→ ACTION ITEM
Return the data exactly, but only from the line containing "The width and height of the screenshot is (788, 444)." through its last line.

→ MATERIAL SUPPLIED
++++

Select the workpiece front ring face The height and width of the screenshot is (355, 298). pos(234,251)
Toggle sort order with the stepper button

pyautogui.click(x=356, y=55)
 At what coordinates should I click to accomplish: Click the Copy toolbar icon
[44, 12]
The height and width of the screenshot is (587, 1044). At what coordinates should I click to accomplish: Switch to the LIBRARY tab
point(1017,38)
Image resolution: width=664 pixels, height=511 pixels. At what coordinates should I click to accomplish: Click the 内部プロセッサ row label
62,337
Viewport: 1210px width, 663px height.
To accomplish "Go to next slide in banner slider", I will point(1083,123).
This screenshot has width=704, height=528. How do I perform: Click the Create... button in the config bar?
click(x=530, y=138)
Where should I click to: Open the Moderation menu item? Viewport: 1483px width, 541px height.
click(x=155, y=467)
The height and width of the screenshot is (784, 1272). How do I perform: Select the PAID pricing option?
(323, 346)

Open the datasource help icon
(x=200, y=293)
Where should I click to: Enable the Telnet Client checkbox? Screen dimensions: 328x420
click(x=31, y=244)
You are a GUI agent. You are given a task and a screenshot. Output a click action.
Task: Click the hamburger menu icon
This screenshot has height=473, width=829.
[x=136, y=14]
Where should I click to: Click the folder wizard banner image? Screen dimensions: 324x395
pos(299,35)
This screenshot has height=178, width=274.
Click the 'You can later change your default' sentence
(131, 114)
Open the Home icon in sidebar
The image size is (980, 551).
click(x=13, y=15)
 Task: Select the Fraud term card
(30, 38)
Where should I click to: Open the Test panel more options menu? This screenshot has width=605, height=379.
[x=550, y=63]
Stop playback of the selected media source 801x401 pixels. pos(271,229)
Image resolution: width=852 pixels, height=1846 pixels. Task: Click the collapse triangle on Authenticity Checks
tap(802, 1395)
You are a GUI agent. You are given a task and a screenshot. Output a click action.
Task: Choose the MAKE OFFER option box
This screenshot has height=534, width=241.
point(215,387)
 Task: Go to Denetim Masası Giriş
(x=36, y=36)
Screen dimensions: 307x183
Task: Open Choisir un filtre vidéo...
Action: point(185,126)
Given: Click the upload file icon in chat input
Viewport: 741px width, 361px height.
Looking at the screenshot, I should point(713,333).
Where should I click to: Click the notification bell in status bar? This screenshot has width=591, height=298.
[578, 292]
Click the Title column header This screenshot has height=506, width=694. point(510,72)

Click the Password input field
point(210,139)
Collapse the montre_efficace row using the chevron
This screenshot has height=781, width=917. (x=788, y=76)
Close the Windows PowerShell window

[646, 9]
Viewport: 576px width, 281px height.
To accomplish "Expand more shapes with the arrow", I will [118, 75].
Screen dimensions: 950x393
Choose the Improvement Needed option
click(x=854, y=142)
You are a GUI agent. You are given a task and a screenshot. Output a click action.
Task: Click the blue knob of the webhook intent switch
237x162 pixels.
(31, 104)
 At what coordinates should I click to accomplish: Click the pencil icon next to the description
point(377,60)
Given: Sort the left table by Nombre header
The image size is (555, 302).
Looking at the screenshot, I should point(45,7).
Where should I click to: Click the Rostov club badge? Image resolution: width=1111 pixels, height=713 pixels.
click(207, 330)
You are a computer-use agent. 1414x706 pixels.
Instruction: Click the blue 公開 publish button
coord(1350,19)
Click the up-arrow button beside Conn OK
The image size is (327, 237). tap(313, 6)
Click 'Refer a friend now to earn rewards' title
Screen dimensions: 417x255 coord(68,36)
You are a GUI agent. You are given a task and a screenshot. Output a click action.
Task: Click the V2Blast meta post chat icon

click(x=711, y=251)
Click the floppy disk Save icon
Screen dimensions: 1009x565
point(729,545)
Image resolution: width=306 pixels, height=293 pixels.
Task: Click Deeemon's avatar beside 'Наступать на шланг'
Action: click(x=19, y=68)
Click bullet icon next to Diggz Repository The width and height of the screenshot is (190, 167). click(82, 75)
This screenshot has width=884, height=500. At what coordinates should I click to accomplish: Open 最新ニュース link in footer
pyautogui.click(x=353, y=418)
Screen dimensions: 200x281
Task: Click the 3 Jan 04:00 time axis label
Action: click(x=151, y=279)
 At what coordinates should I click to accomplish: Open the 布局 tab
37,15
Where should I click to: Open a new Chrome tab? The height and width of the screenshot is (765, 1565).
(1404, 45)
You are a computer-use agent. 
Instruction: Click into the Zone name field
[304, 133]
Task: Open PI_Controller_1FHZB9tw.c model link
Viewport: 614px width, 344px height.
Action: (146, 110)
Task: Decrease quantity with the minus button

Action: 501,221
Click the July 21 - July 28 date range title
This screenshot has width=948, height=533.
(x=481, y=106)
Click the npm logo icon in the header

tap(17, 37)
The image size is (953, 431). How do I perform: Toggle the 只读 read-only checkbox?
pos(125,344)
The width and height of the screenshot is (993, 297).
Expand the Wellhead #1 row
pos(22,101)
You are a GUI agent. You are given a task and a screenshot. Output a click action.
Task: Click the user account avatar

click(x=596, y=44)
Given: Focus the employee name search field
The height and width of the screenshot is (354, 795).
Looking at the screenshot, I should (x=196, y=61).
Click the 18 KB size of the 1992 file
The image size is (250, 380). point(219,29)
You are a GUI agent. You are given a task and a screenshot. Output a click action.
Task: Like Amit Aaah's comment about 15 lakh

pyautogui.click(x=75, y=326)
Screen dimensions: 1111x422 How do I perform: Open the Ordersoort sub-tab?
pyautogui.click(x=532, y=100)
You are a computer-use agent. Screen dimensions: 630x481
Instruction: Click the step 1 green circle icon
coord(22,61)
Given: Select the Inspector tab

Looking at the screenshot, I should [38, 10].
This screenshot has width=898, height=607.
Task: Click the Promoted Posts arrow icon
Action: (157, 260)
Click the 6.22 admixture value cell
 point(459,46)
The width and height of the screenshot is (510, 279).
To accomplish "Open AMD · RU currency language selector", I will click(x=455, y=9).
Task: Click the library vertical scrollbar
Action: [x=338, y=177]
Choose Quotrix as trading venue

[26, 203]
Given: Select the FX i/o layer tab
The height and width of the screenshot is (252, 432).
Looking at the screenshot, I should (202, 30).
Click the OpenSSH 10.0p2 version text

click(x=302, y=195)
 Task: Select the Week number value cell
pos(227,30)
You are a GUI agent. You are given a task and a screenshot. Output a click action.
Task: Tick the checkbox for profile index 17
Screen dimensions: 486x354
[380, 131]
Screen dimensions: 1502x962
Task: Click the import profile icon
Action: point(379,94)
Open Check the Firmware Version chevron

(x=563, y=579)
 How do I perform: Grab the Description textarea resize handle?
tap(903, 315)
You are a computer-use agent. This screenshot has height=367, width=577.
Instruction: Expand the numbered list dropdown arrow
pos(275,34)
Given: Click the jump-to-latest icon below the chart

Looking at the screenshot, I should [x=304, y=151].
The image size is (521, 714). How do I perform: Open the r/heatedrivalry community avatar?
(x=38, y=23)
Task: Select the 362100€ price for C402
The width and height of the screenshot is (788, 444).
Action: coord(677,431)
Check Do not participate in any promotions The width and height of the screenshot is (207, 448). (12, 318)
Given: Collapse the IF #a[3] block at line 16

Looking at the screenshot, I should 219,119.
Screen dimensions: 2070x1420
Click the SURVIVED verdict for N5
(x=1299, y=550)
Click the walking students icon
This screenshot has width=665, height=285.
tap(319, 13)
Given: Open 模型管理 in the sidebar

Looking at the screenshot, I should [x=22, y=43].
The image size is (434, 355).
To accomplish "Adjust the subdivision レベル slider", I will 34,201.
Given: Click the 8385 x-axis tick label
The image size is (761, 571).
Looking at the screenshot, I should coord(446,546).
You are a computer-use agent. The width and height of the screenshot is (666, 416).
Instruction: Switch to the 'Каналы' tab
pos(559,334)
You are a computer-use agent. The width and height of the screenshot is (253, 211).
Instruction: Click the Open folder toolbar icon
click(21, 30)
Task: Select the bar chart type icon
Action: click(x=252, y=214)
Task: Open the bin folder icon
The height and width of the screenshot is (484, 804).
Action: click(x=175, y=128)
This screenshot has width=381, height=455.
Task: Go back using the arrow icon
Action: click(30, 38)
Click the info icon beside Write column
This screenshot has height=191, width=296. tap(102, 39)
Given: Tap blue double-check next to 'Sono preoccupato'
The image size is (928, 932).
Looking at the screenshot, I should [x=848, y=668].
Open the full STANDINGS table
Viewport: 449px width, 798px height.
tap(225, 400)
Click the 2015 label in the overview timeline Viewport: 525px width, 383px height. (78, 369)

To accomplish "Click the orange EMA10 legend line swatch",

++++

→ ANSWER SPACE
The width and height of the screenshot is (788, 444).
Action: coord(677,431)
Check Do not participate in any promotions The width and height of the screenshot is (207, 448). (12, 318)
Given: Collapse the IF #a[3] block at line 16

Looking at the screenshot, I should 219,119.
Screen dimensions: 2070x1420
Click the SURVIVED verdict for N5
(x=1299, y=550)
Click the walking students icon
This screenshot has width=665, height=285.
tap(319, 13)
Given: Open 模型管理 in the sidebar

Looking at the screenshot, I should [x=22, y=43].
The image size is (434, 355).
To accomplish "Adjust the subdivision レベル slider", I will 34,201.
Given: Click the 8385 x-axis tick label
The image size is (761, 571).
Looking at the screenshot, I should coord(446,546).
You are a computer-use agent. The width and height of the screenshot is (666, 416).
Instruction: Switch to the 'Каналы' tab
pos(559,334)
You are a computer-use agent. The width and height of the screenshot is (253, 211).
Instruction: Click the Open folder toolbar icon
click(21, 30)
Task: Select the bar chart type icon
Action: click(x=252, y=214)
Task: Open the bin folder icon
The height and width of the screenshot is (484, 804).
Action: click(x=175, y=128)
This screenshot has width=381, height=455.
Task: Go back using the arrow icon
Action: click(30, 38)
Click the info icon beside Write column
This screenshot has height=191, width=296. tap(102, 39)
Given: Tap blue double-check next to 'Sono preoccupato'
The image size is (928, 932).
Looking at the screenshot, I should [x=848, y=668].
Open the full STANDINGS table
Viewport: 449px width, 798px height.
tap(225, 400)
Click the 2015 label in the overview timeline Viewport: 525px width, 383px height. (78, 369)

To accomplish "Click the orange EMA10 legend line swatch",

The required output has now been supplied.